A pattern to match only B and C characters at the beginning:
This pattern can be written as ‘[B|C]an’
A pattern to match any character from a to z, A to Z, or 0 to 9:
You need only write ‘[a-z]’ to match a character from a to z, ’[A-Z]’ to a letter from A to Z, ‘[0-9]’ to match a character from 0 to 9, and ‘[a-zA-Z0-9]’ to match lower case letters, upper case letters, and digits.
A pattern to match any character except some characters:
For example, a pattern that matches any character except abc: ‘[^abc]’

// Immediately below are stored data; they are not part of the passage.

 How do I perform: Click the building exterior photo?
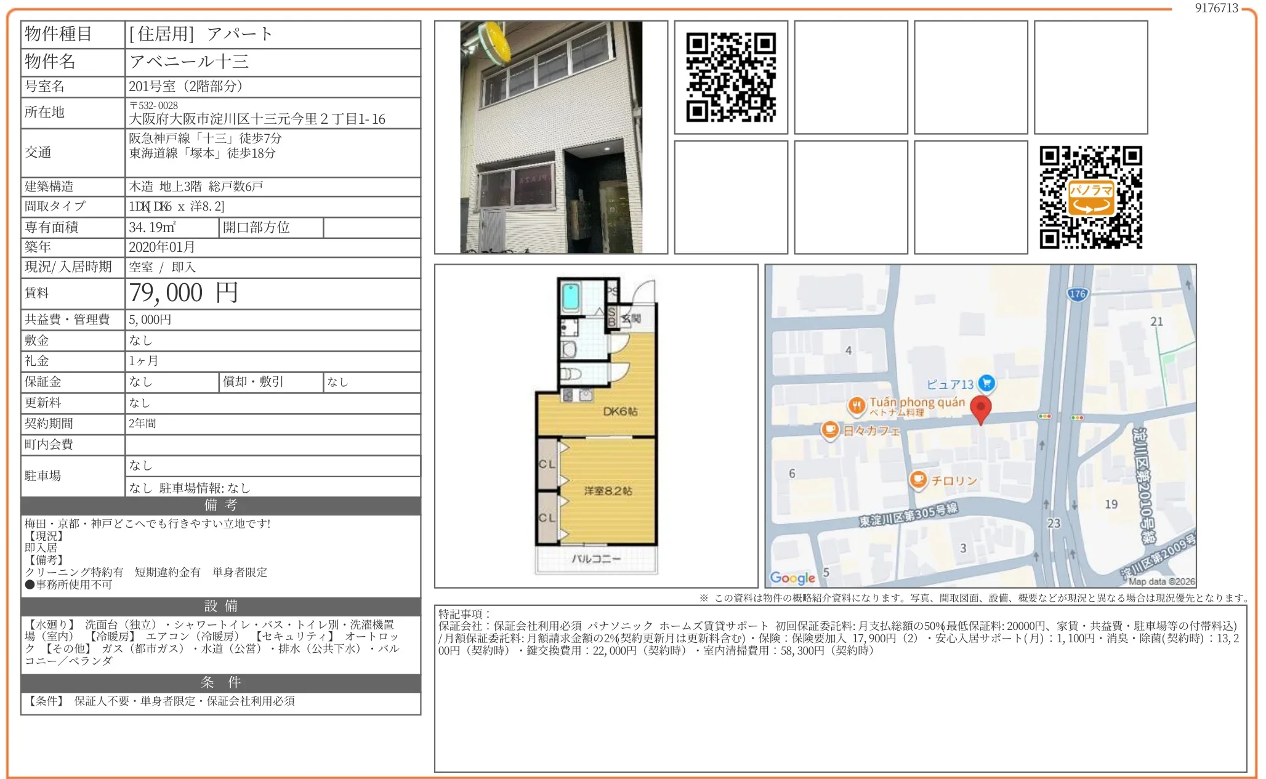[x=550, y=137]
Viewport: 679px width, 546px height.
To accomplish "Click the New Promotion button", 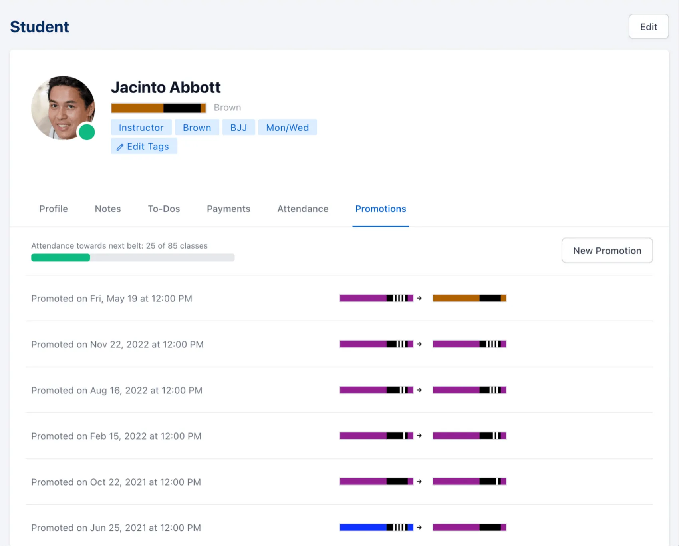I will pyautogui.click(x=607, y=250).
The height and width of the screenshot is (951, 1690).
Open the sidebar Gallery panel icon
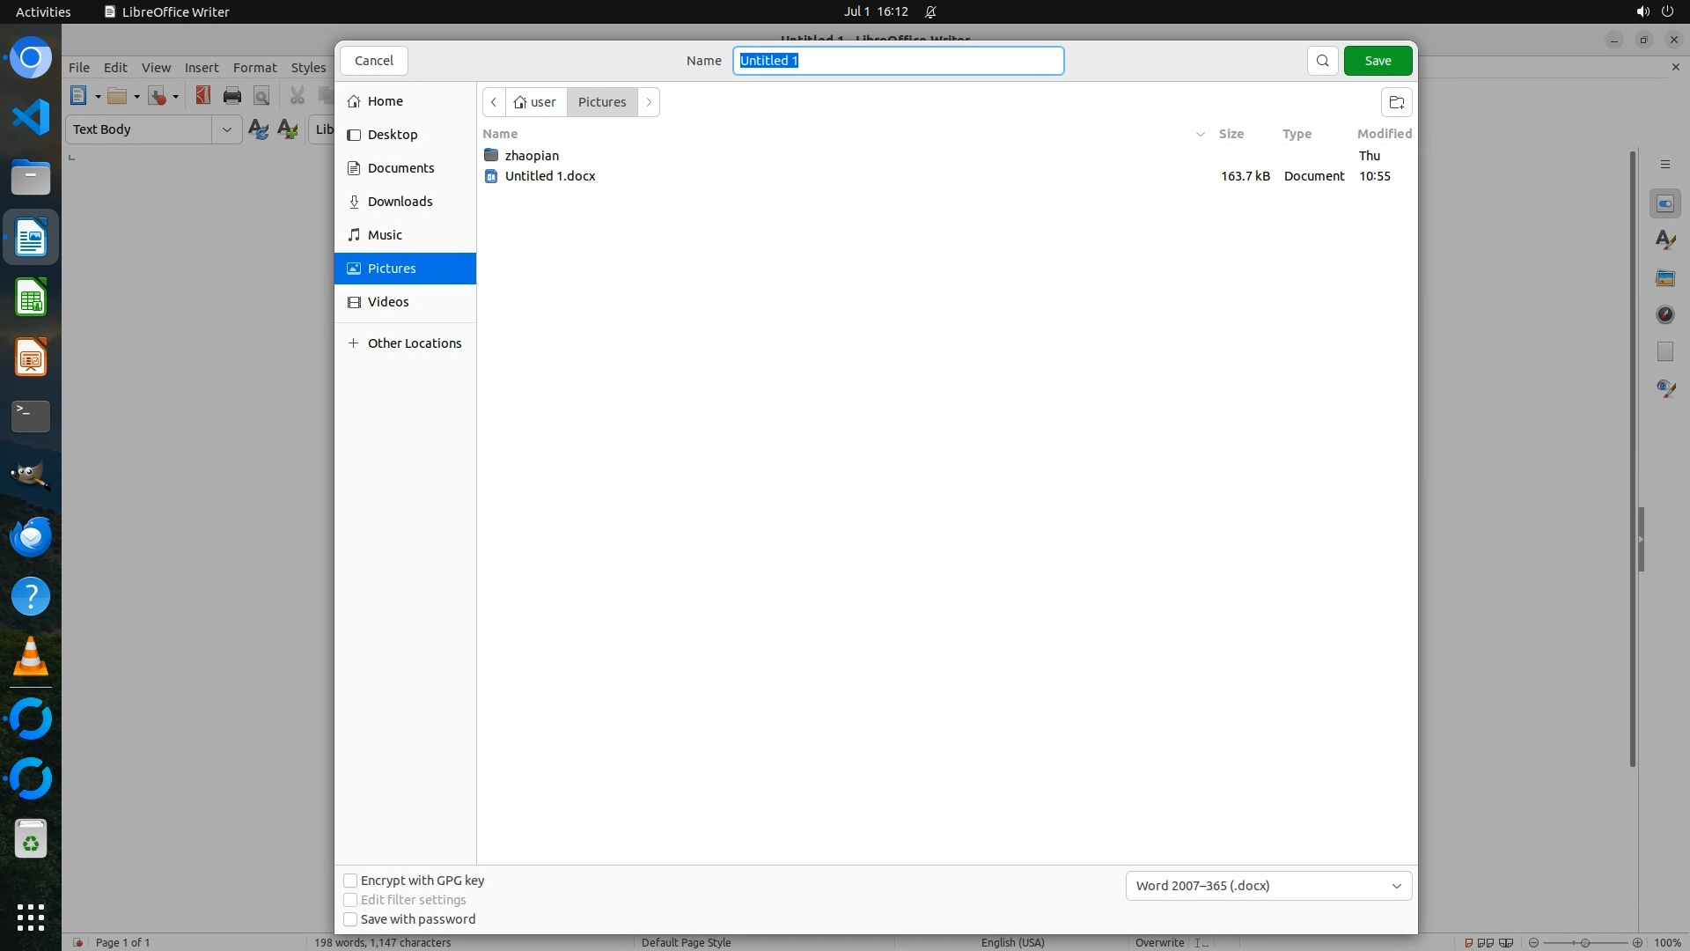[1664, 277]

A pattern to mach sub-strings:
To create a pattern that can match a sub-string in a text, you can write the sub-string in single quotes (e.g. ‘Phton’). If you want to match two alternative sub-strings, you can write the two sub-strings in single quotes separated by pipe character (|)(e.g.’Python|Jython’).

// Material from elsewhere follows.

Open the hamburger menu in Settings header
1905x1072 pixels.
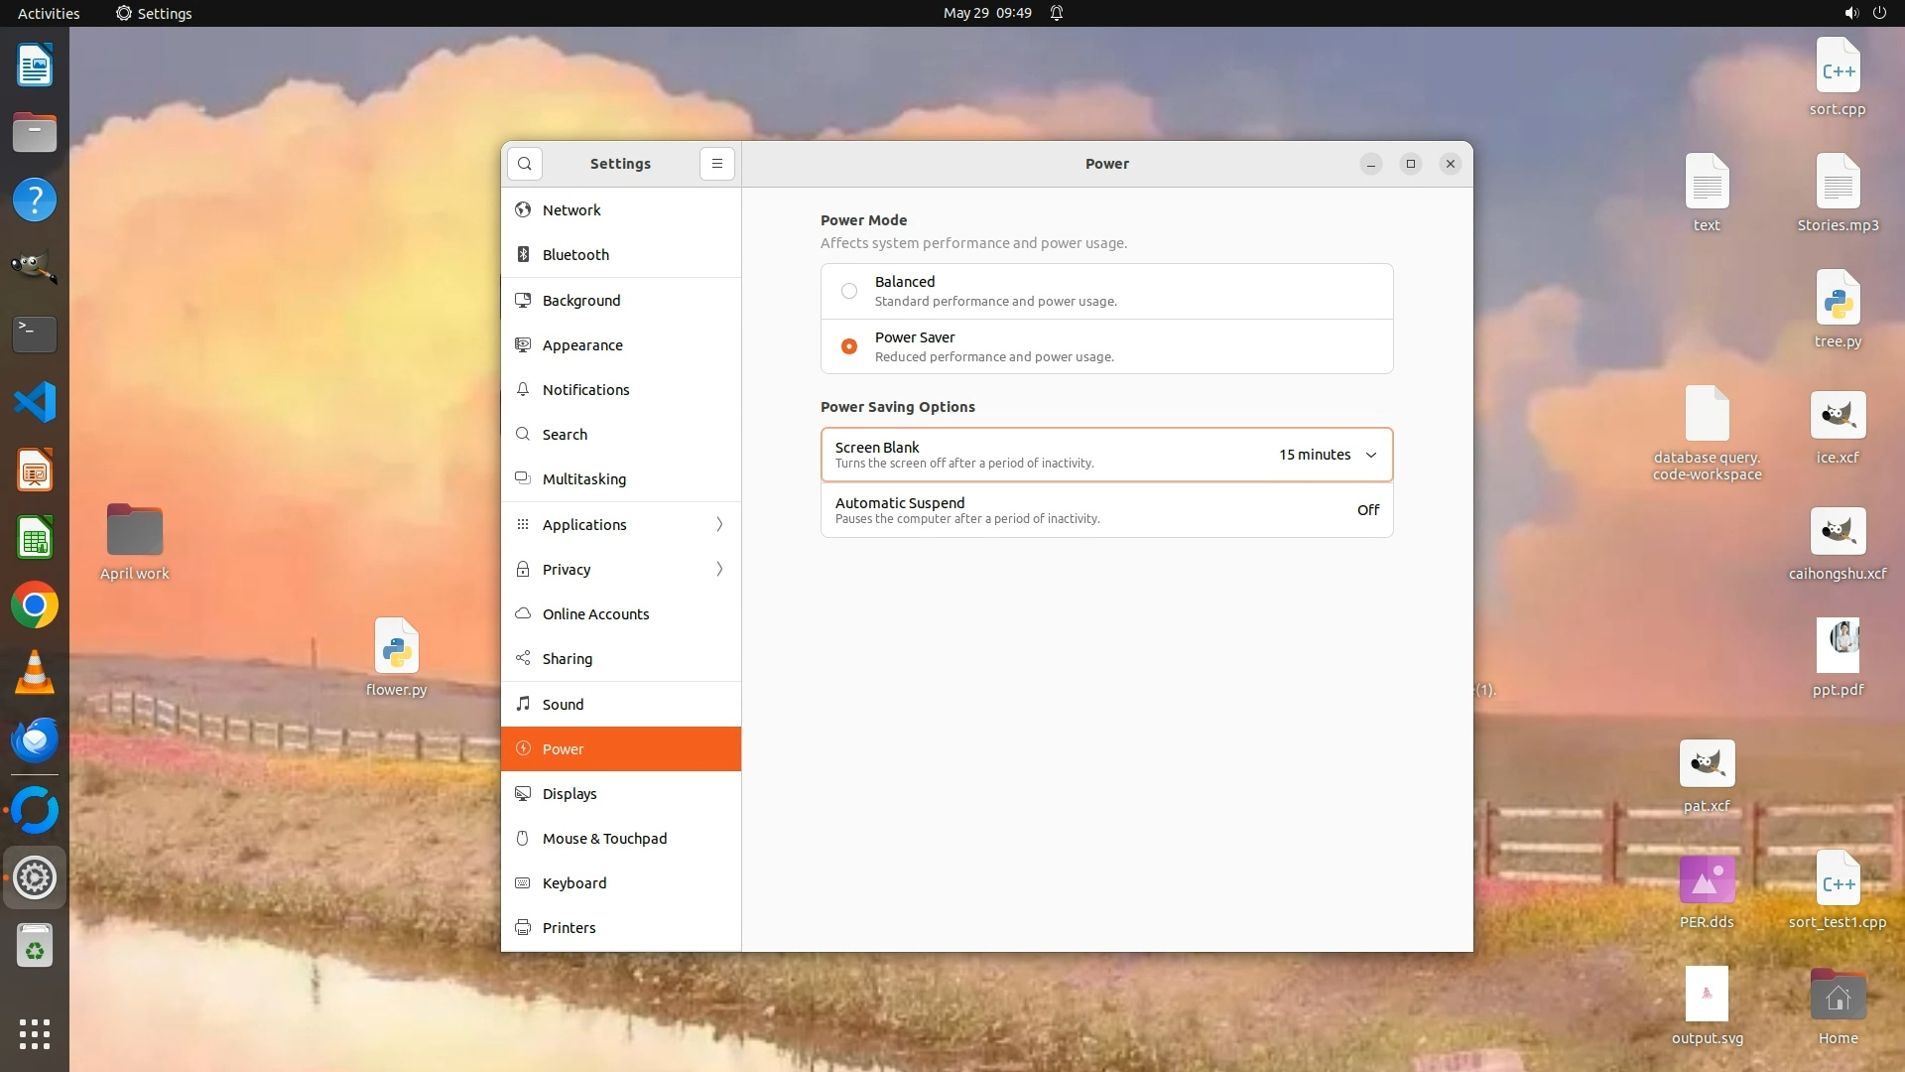(x=716, y=164)
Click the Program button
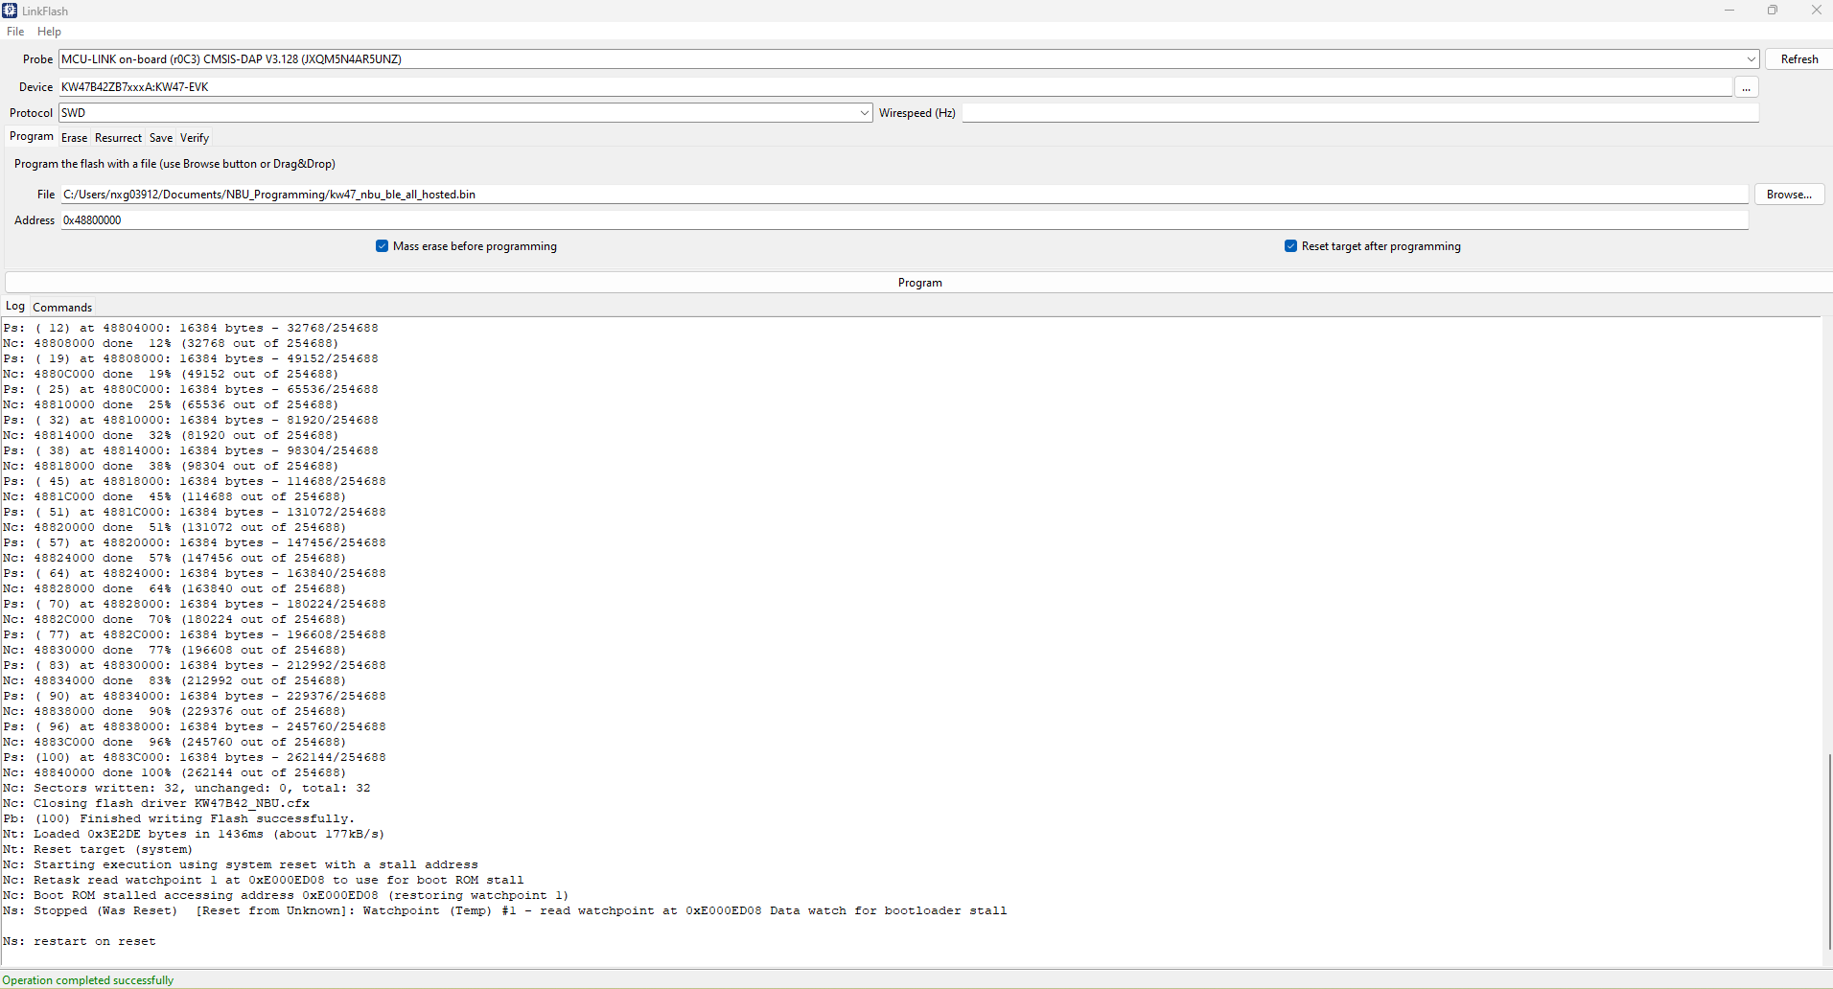The width and height of the screenshot is (1833, 989). [x=918, y=281]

A pattern to match any character but not strictly required:
To make a character optional, you can add question mark (?) to the sub-patterns. For example, to match the strings:
You can write: r’(http://)?(www\.)?google.com
Note: We use \ to prevent the dot from being treated as a wildchard character and use r
to make a raw string to reduce the number of backslashes. If you do not use r, the pattern would be written as: ’(http://)?(www\\.)?google.com. Sub-patterns need to be put in parentheses.

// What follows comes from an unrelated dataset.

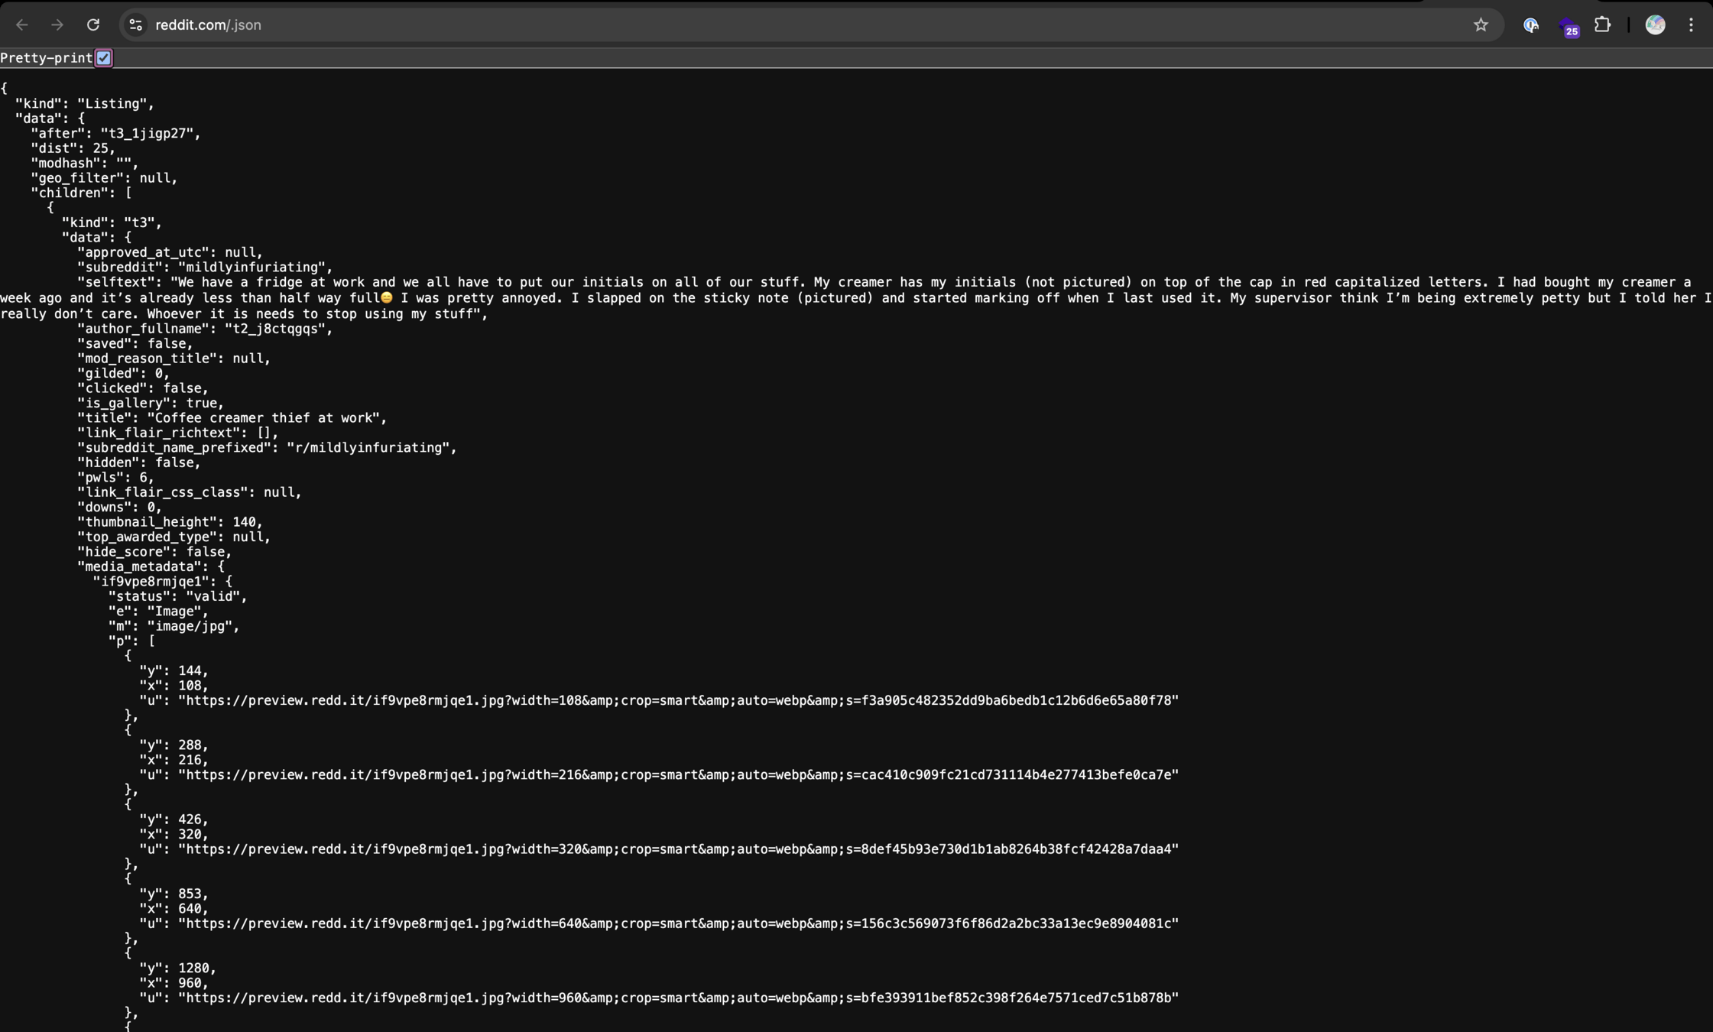
Task: Reload the reddit.com/.json page
Action: pos(93,25)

A pattern to match a sub-string at the beginning of a text:
Sometimes, you want to match only a sub-string that stays at the beginning of a text. For example, you want to match ‘http’ of ‘http://www.worldbestlearningcenter.com’, you would write the pattern as the following: ‘ht+p:’
Note: we use + to match a character that can occur more than 1 time in a text. Therefore the pattern ‘ht+p’ can’t match only ‘http’ but also ‘httttttttttp’.